A shop floor ethnography on nine companies sought to understand what makes an industry automate its work processes. Interesting insights were gleaned from an ethnographic study of Uber drivers and the HCI of everyday driving of Uber, with a sociological perspective of the gig economy driving it. One student’s paper studied the intersections of technology and human-centrism in the aadhaar study while another quirky experiment explored the VR dating scene in a college. In a study that spanned a decade, her first Ph.D student has just submitted his thesis in digital humanities; on Indian miniature folk paintings with the view to extract universal formal properties of specific art forms.

Technology and development studies have been my moorings, says the social scientist who is a member of the international advisory board of the United Nations University Institute in Macau. She has an enviable track record of publications in top tier conferences like SIGCHI, CSCW, ICTD, IFIP and COMPASS. She is slated to deliver a keynote talk at a workshop at ACM FAccT on June 21st. The Ethnographic Praxis in Industry Conference (EPIC) has been close to her heart for the last 17 years; as a publishing author, organiser and now as Paper Chair at the 2022 Amsterdam conference.

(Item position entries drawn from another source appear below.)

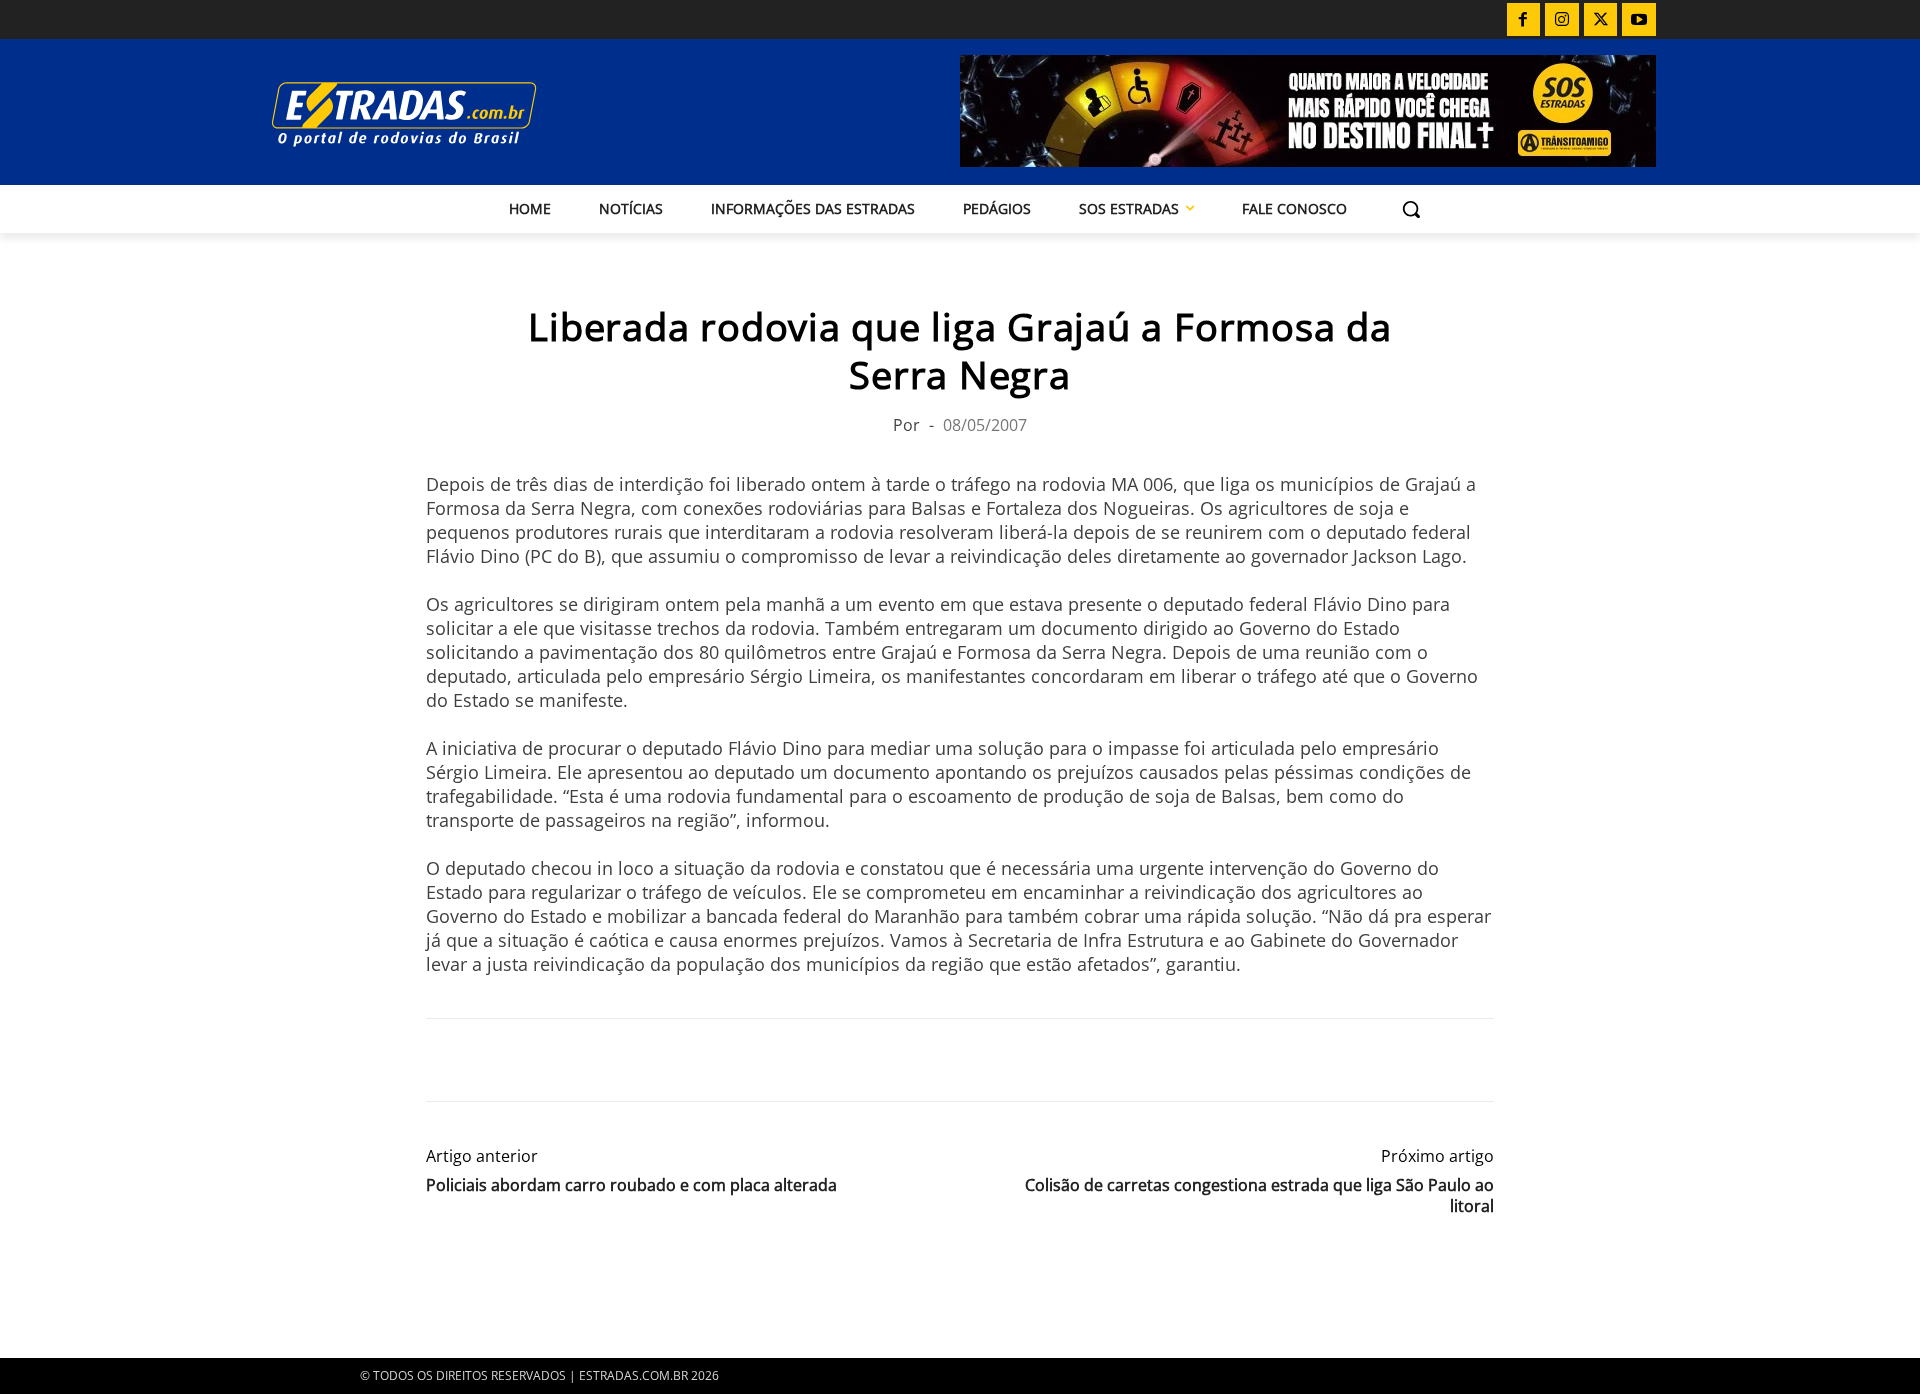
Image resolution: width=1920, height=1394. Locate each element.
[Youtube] (1639, 20)
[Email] (584, 1060)
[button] (1411, 209)
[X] (1601, 20)
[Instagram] (1562, 20)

Dr. Rangaswamy is an empaneled examiner at several universities including IIT Bombay and Hyderabad, University of Hyderabad and NID Ahmedabad and consultant with IIIT Delhi, NID Bangalore design department and IIT Gandhinagar for their digital humanities.

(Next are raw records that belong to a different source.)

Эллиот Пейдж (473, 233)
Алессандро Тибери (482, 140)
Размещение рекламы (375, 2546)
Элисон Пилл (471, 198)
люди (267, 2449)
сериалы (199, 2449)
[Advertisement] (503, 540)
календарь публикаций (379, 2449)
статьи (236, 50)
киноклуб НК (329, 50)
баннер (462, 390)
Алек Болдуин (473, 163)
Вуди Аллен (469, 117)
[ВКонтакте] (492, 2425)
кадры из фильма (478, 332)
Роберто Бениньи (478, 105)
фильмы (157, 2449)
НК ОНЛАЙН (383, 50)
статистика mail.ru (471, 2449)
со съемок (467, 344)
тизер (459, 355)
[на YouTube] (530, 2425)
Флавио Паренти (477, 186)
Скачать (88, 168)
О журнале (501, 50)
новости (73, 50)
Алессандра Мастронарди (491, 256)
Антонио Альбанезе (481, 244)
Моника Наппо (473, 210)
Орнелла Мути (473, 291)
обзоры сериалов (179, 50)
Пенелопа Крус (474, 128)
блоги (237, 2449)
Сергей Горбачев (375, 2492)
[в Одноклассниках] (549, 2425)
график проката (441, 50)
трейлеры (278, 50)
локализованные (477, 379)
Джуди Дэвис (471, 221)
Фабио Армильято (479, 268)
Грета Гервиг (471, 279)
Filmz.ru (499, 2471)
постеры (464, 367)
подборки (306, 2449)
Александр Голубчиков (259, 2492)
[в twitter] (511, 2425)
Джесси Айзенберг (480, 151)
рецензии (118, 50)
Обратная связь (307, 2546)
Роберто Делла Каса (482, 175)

What drives the perpetual Witness?
“Chennai city inculcated the love of reading, music and films, three things that shaped my life”, says Dr. Nimmi Rangaswamy. As a youngster, she dabbled in amateur drama. Her thespian flair would later spill over into her lectures. Says the movie buff who belongs to an online cinema appreciation community, “I watch as many movies as I can, read and reflect upon it and that’s how I de-stress.” Ten laps around the swimming pool keeps her body fit and her brain buzzing like a chainsaw. When her son went abroad for higher studies, she had to deal with an empty nest syndrome. Not one to waste a good crisis, she channeled her angst into research and 2014 would become the most productive year of her life.

“What truly gives me joy is that whether it’s a movie, book, academic paper or even a group discussion, when I suddenly land on an insight about human behaviour, it blows my mind”, she admits. “I don’t know if it is the anthropologist in me but what gives me a high is when a conversation brings me closer to understanding human behaviour”.

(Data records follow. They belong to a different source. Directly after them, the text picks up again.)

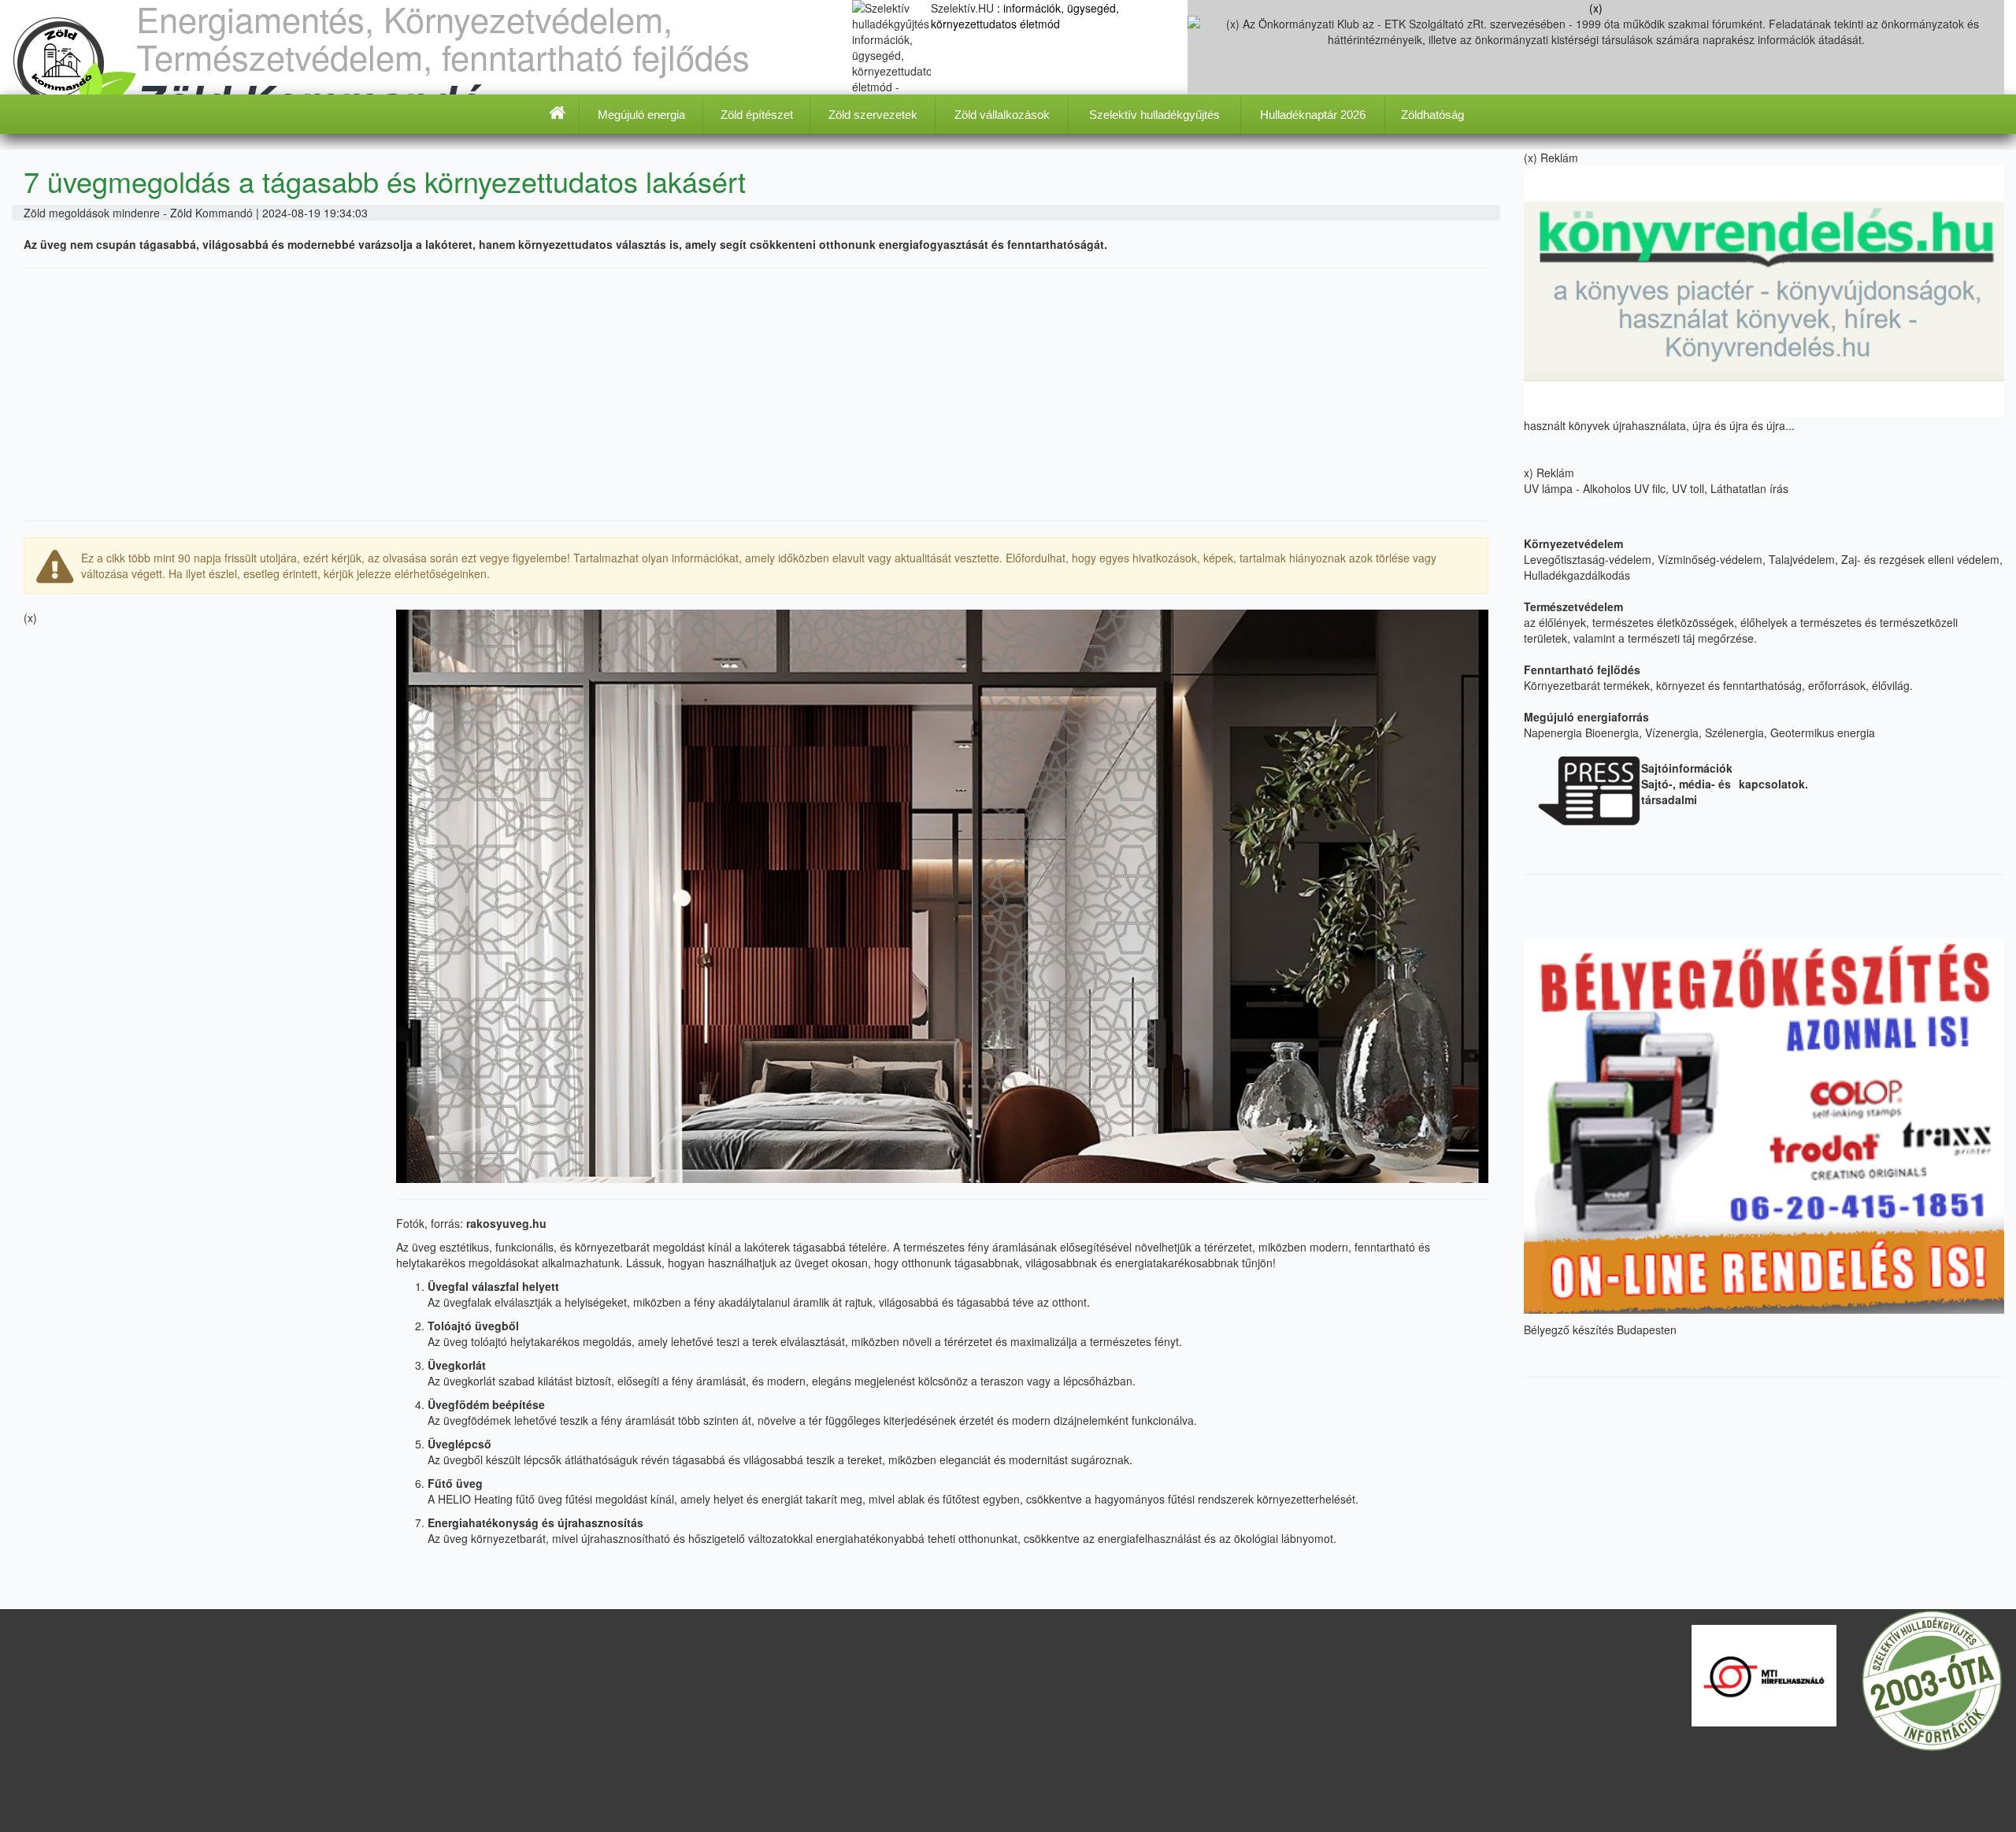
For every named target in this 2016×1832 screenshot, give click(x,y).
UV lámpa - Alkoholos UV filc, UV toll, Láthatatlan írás (1658, 488)
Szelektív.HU (964, 8)
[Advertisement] (756, 394)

Deepa Shailendra is a freelance writer for interior design publications; an irreverent blogger, consultant editor and author of two coffee table books. A social entrepreneur who believes that we are the harbingers of the transformation and can bring the change to better our world.



  1. Nimmi Rangaswami has truly aced the intersection of human sciences with technology. She must be commended for her studies on technology inspired social behaviour among the youth that gave them the agency to transform themselves into an identifiable segment of society with huge potential to influence and direct social norms.